(WHAT NEEDS TO BE DONE): Return nothing but the lines from the line containing "The height and width of the screenshot is (1088, 2576)." through the last line of the records, reproduced exactly.

- - - - - - -

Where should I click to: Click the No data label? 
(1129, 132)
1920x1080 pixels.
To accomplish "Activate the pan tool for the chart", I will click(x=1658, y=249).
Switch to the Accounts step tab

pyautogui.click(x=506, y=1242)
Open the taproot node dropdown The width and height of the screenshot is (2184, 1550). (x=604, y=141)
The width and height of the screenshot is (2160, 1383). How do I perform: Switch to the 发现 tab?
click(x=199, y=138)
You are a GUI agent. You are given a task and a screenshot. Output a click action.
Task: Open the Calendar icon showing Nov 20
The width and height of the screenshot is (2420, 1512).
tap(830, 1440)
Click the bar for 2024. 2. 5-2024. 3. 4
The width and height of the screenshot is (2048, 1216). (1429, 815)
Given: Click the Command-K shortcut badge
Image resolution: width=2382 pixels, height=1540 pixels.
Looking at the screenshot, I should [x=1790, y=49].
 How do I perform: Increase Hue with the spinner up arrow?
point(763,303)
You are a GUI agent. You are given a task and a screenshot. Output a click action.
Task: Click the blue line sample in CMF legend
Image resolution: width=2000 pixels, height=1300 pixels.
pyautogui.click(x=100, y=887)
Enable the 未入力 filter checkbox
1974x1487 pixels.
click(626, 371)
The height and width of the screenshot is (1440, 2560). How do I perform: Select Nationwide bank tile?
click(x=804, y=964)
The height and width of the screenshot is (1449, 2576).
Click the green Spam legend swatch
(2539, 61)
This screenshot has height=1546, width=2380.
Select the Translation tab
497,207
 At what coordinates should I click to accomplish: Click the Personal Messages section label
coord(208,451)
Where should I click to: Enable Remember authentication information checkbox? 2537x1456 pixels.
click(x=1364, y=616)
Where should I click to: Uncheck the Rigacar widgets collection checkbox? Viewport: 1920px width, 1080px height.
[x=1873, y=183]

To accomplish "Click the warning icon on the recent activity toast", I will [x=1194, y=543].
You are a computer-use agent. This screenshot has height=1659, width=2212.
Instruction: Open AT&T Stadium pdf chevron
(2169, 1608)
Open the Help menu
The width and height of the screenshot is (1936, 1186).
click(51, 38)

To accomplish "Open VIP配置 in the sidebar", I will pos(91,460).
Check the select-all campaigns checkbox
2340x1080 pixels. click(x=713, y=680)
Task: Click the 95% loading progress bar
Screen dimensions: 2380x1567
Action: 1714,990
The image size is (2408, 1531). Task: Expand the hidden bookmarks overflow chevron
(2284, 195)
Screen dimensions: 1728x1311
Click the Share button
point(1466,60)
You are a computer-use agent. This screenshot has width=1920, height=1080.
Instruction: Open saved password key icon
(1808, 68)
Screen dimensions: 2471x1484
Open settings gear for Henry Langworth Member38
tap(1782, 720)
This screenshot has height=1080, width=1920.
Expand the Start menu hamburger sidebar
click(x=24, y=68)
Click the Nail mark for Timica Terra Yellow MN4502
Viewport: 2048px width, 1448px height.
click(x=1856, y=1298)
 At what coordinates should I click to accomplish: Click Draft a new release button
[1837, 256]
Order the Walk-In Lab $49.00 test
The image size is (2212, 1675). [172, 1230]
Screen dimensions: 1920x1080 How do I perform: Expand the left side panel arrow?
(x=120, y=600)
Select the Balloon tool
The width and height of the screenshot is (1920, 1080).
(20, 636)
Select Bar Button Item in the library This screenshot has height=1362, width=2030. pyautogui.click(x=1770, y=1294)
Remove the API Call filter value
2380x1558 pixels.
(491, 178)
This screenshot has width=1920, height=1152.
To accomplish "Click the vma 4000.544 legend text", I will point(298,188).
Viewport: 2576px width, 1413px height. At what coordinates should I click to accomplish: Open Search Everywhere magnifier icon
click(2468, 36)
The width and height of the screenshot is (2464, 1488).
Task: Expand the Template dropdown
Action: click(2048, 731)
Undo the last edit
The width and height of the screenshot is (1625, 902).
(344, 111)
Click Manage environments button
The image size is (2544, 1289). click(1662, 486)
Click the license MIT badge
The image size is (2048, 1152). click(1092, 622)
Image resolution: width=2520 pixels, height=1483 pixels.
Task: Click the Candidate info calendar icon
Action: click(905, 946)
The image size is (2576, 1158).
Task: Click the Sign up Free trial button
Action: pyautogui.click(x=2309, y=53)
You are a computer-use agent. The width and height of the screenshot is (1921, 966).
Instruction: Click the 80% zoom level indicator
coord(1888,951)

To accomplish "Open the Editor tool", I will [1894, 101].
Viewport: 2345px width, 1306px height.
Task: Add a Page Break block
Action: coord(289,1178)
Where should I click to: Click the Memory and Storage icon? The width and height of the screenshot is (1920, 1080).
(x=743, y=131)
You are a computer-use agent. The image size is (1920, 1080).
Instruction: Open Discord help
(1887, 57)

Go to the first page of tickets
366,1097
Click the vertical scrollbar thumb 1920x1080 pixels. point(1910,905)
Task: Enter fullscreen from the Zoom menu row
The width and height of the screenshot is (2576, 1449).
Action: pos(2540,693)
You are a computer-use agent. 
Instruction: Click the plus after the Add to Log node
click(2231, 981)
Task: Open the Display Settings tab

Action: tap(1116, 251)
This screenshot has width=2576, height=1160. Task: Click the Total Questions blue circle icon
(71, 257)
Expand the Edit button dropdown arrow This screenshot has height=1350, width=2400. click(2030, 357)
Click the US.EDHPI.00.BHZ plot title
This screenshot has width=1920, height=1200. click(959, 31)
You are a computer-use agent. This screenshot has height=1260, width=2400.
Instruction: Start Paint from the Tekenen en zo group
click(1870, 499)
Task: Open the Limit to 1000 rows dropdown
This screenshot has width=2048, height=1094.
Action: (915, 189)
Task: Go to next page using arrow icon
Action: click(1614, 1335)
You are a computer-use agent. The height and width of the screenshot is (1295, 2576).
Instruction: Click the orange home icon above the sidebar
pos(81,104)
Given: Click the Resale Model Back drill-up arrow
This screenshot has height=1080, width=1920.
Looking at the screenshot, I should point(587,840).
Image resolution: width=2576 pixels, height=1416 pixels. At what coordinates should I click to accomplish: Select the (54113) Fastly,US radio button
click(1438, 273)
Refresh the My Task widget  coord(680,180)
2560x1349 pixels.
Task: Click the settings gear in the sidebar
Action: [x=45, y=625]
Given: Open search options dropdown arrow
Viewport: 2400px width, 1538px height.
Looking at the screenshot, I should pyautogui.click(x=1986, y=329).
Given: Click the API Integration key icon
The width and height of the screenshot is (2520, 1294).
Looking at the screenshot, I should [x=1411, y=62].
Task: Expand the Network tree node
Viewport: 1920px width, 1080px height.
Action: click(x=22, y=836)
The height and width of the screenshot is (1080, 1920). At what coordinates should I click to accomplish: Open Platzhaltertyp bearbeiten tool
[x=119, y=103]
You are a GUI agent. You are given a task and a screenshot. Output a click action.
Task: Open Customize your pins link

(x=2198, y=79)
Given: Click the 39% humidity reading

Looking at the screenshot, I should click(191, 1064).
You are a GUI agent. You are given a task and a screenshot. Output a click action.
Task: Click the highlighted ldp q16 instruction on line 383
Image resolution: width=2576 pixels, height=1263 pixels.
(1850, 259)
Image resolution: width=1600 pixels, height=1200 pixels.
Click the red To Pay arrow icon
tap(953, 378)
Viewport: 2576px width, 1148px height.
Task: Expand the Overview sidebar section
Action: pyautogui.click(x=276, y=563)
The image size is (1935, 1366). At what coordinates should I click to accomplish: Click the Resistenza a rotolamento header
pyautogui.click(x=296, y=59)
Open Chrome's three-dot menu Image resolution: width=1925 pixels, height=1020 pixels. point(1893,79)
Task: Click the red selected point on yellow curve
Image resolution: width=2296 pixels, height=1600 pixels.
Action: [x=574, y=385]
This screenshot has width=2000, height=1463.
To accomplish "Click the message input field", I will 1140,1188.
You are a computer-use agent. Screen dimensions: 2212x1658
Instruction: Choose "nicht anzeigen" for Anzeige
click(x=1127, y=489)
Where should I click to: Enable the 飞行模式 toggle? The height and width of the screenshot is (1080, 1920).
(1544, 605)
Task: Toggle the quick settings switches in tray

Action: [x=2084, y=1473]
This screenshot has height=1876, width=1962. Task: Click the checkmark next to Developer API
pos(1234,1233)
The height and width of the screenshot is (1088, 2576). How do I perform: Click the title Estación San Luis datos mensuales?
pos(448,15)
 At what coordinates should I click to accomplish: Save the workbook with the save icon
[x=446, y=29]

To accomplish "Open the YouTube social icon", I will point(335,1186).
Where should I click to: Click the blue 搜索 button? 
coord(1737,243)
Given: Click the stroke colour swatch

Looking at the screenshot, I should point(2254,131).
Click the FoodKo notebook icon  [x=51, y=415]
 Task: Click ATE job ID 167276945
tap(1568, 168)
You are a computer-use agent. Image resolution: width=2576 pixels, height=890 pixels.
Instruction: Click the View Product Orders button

- - - - - - -

(RESULT FOR THIS EXERCISE):
The height and width of the screenshot is (1088, 2576). How do I perform: Click the title Estación San Luis datos mensuales?
pos(448,15)
 At what coordinates should I click to accomplish: Save the workbook with the save icon
[x=446, y=29]

To accomplish "Open the YouTube social icon", I will point(335,1186).
Where should I click to: Click the blue 搜索 button? 
coord(1737,243)
Given: Click the stroke colour swatch

Looking at the screenshot, I should point(2254,131).
Click the FoodKo notebook icon  [x=51, y=415]
 Task: Click ATE job ID 167276945
tap(1568, 168)
You are a computer-use agent. Image resolution: width=2576 pixels, height=890 pixels.
Instruction: Click the View Product Orders button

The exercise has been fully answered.